Swain, a Chicago painter who told Chicagoist she does “mainly murals and decorative finishes,” was commissioned to make the mural in approximately 2002, she said, by nightclub owner Dion Antic. Antic wanted “something in the style of Klimt” for his nightclub in the building, Superlounge.
The way Swain sees it, the women in Klimt paintings usually fall into a binary: they’re either “very stark and matriarchal” or “really flowy, angelic.” (“[Klimt] liked big butts, too, and just exaggerating the female form,” she added.)
In her mural, Swain tried to mimic that Klimt binary, with stoic, clothed women on one side of the mural, and the women on the other side “more free” and nude.
"It's all about women," she said.
Swain further explained that most women in the mural are goddesses. That includes the woman lying on her right side in the gallery's first image, and the one in the gallery's second image with a cloud of red hair.
Two virgins, Swain added, are "guarding the goddesses." You can see them in the gallery's fourth image; they're wearing white, covering their eyes, and bookending a row of standing goddesses.
The dragons—one of which you can see in the gallery's fifth image—are a second layer of protection, guarding the virgins.

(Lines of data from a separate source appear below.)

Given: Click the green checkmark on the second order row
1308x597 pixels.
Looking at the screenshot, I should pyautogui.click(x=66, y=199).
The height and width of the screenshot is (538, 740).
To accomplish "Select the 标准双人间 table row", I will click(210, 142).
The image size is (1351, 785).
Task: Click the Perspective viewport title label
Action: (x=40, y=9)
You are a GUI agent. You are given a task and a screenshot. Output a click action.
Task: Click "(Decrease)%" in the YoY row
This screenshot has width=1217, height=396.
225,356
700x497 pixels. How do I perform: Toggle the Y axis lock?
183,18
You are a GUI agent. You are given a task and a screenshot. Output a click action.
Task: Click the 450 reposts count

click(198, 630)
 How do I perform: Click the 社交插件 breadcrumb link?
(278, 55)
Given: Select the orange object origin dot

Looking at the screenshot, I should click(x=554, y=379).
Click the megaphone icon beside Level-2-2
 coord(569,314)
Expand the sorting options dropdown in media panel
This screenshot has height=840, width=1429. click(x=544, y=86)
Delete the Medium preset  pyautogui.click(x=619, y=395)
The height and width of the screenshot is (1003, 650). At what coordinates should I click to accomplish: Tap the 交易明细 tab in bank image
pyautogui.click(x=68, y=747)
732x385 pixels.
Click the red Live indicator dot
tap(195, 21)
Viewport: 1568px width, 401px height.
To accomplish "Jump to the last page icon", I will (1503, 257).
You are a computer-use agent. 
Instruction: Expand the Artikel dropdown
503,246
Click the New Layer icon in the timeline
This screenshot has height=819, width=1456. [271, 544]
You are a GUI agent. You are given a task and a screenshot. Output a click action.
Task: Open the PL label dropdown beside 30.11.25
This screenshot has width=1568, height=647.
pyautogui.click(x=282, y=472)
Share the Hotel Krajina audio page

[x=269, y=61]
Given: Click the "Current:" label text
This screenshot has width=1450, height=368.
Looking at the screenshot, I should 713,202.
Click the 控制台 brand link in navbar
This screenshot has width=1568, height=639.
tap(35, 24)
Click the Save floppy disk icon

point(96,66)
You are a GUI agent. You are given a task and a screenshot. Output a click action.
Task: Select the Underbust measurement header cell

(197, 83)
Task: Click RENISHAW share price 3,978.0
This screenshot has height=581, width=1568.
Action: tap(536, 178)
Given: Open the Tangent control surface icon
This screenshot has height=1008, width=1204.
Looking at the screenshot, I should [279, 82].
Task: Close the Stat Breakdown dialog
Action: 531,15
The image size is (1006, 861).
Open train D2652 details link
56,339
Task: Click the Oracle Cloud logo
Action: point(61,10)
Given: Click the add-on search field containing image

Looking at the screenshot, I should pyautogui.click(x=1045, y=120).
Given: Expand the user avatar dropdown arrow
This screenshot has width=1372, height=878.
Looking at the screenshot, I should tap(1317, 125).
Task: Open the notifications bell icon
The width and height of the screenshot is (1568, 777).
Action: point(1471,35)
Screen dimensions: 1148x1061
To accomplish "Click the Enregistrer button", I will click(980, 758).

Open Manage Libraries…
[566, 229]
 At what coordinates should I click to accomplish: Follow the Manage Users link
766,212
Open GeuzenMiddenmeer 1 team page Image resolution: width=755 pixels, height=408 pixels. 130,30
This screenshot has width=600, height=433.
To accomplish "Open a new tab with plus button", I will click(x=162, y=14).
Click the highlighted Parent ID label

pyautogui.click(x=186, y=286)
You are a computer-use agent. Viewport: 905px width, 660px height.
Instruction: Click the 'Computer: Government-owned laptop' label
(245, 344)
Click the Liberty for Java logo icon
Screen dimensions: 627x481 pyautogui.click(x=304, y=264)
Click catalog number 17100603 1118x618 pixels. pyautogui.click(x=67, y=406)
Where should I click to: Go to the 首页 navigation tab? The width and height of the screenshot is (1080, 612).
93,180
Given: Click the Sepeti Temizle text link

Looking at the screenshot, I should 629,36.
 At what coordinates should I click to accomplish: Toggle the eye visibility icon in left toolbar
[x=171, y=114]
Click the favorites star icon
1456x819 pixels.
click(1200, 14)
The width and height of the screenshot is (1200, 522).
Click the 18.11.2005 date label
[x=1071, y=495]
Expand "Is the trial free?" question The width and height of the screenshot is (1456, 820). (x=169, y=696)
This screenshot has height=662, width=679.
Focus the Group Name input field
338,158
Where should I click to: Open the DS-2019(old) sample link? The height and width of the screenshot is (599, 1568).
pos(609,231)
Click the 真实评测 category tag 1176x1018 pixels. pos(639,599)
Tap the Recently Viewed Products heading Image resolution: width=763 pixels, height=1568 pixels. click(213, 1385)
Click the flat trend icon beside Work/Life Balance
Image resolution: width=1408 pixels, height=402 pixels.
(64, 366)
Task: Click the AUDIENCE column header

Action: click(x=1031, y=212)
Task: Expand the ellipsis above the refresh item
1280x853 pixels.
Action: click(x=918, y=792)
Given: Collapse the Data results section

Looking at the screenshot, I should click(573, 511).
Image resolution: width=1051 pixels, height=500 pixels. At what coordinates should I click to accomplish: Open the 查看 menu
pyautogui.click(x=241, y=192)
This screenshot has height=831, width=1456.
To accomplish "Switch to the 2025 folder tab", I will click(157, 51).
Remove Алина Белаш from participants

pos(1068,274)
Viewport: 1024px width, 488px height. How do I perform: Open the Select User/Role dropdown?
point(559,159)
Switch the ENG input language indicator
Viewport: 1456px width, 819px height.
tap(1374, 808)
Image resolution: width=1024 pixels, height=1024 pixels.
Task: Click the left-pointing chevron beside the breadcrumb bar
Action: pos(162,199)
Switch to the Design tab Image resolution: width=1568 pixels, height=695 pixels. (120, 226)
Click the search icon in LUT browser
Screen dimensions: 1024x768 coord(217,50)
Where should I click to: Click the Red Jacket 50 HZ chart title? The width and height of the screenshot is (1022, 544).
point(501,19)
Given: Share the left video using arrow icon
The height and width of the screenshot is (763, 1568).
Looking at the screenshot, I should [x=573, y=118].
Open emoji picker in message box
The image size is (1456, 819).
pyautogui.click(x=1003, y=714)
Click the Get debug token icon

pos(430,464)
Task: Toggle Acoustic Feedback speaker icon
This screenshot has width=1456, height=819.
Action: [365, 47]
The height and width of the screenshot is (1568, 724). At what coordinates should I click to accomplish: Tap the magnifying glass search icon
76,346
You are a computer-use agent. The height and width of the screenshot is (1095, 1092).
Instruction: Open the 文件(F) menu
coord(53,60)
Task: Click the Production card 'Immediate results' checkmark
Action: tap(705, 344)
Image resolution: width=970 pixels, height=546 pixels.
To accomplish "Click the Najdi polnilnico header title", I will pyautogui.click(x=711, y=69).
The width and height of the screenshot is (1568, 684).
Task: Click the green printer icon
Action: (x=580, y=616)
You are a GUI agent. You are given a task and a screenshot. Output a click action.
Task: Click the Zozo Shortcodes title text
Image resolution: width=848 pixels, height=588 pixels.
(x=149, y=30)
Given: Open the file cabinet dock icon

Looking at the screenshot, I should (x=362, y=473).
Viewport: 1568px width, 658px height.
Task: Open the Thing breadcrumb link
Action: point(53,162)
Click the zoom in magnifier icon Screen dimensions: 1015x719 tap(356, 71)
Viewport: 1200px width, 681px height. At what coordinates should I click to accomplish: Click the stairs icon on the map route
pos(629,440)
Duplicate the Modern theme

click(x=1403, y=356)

It's an unusual choice of imagery for a nightclub, but Antic was on board after Swain showed him "a rough sketch," she said.
Next, she got to work with her team of two helpers: Margaret Robinson, her primary collaborator, and Rob Soller. All together, they finished the project in about a month, Swain estimated.
“We're fast,” she said. “We don't mess around.”
This was in spite of the narrow space at Superlounge, which made it impossible for Swain to project the mural image onto the wall while she and her team worked. That would have been typical for a mural so large, Swain said, but “this was all hand-done on ladders and scaffolding, and all free hand."
The mural, which persists, although slightly faded, today, was made with latex acrylic paint. It’s worth looking at up close, though.
“There is gold leaf in there, as well,” Swain said.